> **CONSIGNE ÉCRITE 1**
Selon le texte cité, qui commandait la brigade pendant l'embarquement ?
+ + +
Crozon, 12 septembre. — Comme je vous l'ai annoncé sommairement par dépêche avant de partir pour Crozon, la 2° brigade d'infanterie de marine a quitté Brest ce matin.
Dès cinq heures, le 2° régiment arrivait au pont Gueydon, où se trouvaient amarrés les grands remorqueurs du port de guerre le Haleur, l' Aberwrac'h et le Poulmic, ainsi que nombreux chalands et chaloupes.
L'embarquement a eu lieu très rapidement et dans un ordre parfait.
Les officiers surveillaient leur troupe et faisaient aux hommes les recommandations nécessaires sur la manière de se tenir sur les bateaux, de placer les sacs, les fusils, etc. Le plus grand silence a régné pendant l'embarquement, que surveillait d'une façon générale le colonel Monniot et M. de la Follye de Joux, commandant de la brigade.
+ + +
> **CONSIGNE ÉCRITE 2**
Dans les enregistrements, substituez « Dolphins » à « Ravens » depuis la ligne contenant « The width and height of the screenshot is (1387, 868). » jusqu'à la fin des enregistrements, bornes comprises, puis recopiez uniquement ces lignes sans rien y changer d'autre.

> **DONNÉES À UTILISER**
+ + +
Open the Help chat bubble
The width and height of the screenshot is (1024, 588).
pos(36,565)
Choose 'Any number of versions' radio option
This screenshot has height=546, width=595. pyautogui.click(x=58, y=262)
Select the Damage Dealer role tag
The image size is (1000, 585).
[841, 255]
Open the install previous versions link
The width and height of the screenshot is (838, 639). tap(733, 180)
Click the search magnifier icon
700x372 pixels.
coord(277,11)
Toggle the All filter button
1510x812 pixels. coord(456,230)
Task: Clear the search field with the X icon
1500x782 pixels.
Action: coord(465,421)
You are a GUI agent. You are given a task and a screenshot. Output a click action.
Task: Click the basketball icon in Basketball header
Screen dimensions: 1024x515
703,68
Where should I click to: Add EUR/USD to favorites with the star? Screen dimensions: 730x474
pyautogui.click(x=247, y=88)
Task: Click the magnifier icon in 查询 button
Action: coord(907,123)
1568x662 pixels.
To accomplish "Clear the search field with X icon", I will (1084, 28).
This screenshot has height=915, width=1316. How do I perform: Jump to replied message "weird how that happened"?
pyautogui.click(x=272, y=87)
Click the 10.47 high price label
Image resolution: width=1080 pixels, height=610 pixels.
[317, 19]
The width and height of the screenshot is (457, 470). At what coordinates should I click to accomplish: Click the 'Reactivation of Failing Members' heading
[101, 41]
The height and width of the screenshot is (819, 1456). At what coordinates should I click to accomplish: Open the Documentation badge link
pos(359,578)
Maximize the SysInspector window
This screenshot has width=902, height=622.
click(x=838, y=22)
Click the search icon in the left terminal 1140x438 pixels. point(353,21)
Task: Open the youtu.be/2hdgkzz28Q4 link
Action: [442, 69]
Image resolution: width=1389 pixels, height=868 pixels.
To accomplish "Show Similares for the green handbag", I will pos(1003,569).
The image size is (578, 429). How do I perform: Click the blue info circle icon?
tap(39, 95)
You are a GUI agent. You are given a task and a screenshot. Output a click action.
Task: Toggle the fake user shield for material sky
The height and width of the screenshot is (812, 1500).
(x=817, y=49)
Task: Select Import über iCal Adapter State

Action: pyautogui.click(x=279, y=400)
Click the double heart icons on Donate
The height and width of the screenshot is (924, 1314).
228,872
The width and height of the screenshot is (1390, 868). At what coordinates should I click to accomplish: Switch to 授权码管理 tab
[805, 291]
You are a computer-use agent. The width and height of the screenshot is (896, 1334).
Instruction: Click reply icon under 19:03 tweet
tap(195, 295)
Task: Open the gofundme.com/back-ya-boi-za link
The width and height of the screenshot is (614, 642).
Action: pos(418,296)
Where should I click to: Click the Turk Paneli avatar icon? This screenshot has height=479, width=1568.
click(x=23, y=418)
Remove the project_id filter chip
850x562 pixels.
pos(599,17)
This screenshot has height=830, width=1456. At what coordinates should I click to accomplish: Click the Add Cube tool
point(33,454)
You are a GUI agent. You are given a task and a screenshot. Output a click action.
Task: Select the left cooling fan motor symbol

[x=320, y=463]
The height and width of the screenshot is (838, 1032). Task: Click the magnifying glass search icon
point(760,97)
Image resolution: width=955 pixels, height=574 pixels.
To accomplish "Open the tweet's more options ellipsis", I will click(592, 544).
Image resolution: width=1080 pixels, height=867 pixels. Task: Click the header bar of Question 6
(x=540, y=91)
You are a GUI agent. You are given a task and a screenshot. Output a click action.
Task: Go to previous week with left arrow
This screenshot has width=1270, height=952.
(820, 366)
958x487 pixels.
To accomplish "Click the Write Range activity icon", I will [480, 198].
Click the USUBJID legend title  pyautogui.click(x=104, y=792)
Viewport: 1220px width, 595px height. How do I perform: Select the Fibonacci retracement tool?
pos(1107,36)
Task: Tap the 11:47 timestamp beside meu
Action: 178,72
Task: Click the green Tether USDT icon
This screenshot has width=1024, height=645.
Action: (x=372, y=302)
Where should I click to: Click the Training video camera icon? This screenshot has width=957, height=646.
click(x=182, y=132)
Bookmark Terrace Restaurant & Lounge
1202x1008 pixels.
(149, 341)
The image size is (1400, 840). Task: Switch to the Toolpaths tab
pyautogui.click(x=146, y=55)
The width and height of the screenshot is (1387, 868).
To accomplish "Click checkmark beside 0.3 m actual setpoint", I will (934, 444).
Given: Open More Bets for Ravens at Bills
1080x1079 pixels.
+ + +
> **RÉSULTAT 1**
M. de la Follye de Joux commandait la brigade.

> **RÉSULTAT 2**
The width and height of the screenshot is (1387, 868).
To accomplish "Click checkmark beside 0.3 m actual setpoint", I will (934, 444).
Given: Open More Bets for Dolphins at Bills
1080x1079 pixels.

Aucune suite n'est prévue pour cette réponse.